*About this exercise:* From the listing below, copy only the lines running from the line that contains "This screenshot has height=1080, width=1920." to the line that contains "Click the inbound Source 0.0.0.0/0 cell", both included.

*Data provided:*
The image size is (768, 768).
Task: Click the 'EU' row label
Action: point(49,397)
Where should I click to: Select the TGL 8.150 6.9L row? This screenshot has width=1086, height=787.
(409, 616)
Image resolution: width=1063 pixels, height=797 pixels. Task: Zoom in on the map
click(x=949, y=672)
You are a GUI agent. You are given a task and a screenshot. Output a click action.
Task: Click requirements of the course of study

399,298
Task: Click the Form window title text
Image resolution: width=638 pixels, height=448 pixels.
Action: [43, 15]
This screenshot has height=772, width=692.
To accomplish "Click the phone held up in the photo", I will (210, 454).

==

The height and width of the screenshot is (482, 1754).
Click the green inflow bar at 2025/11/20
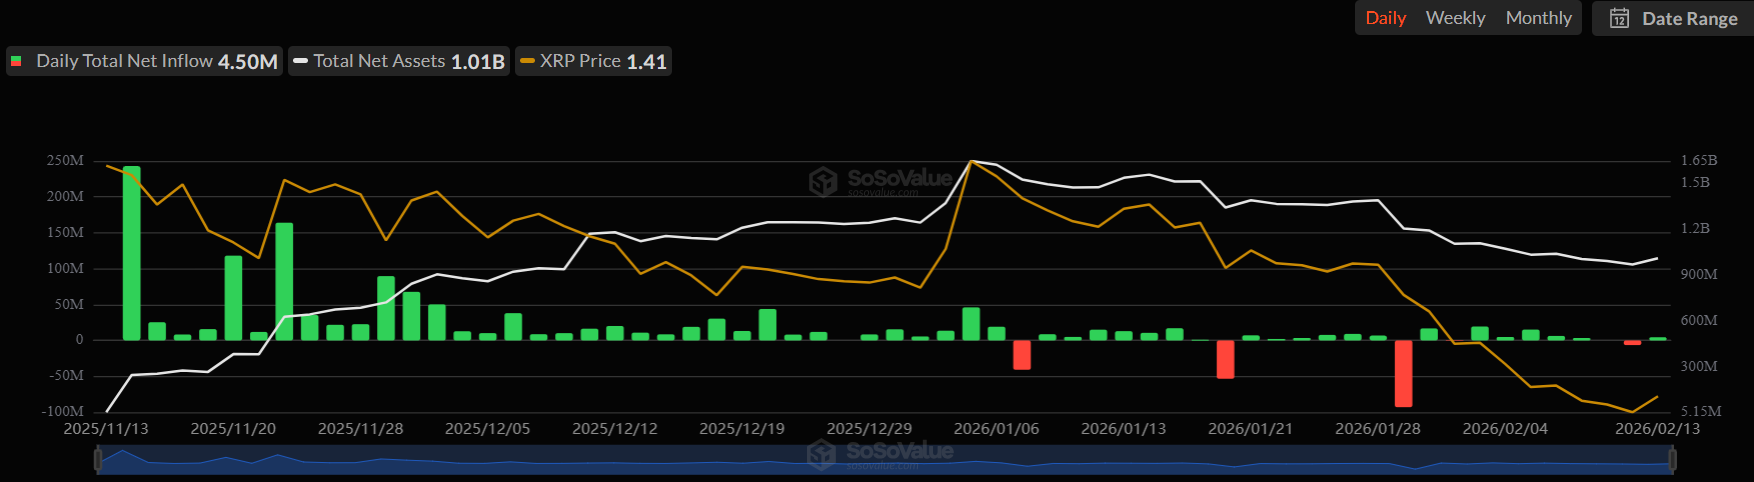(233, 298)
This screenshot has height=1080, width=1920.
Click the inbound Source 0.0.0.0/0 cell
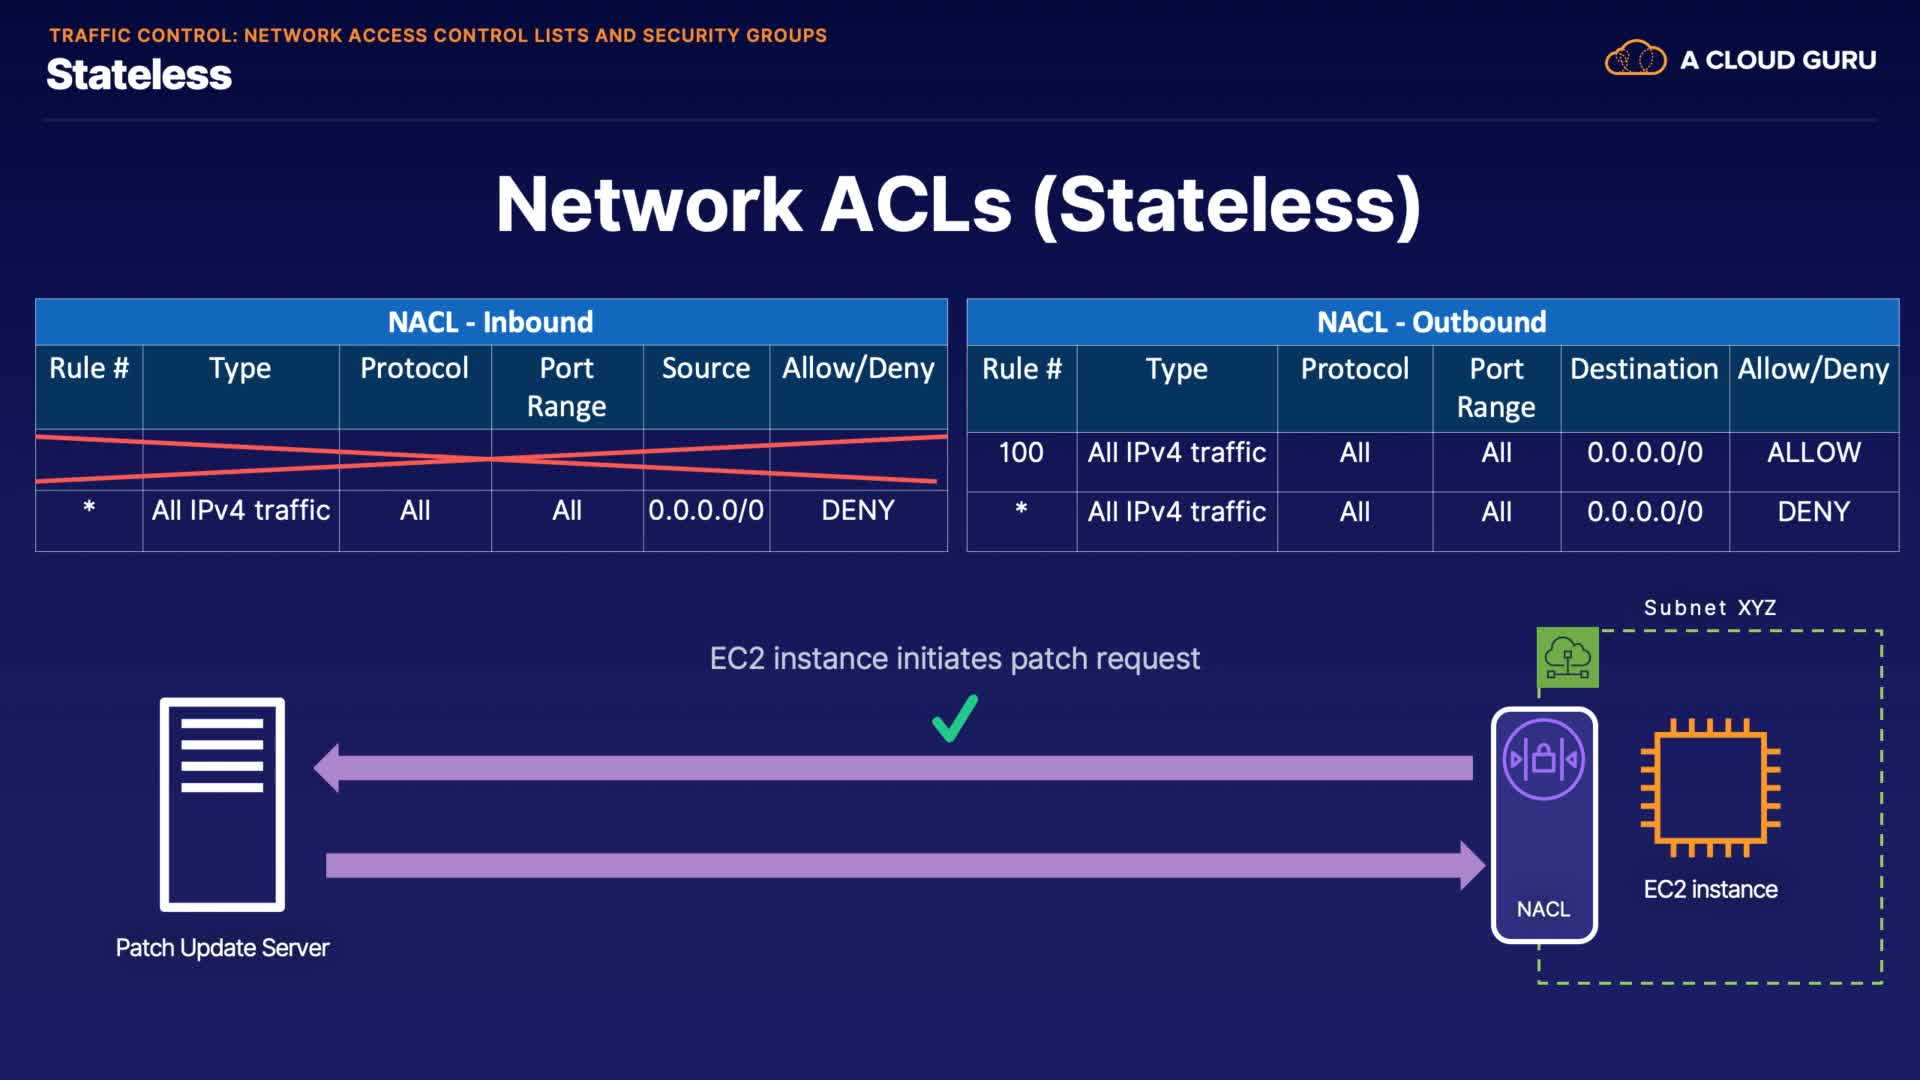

*Exercise output:*
This screenshot has height=1080, width=1920.
Click the inbound Source 0.0.0.0/0 cell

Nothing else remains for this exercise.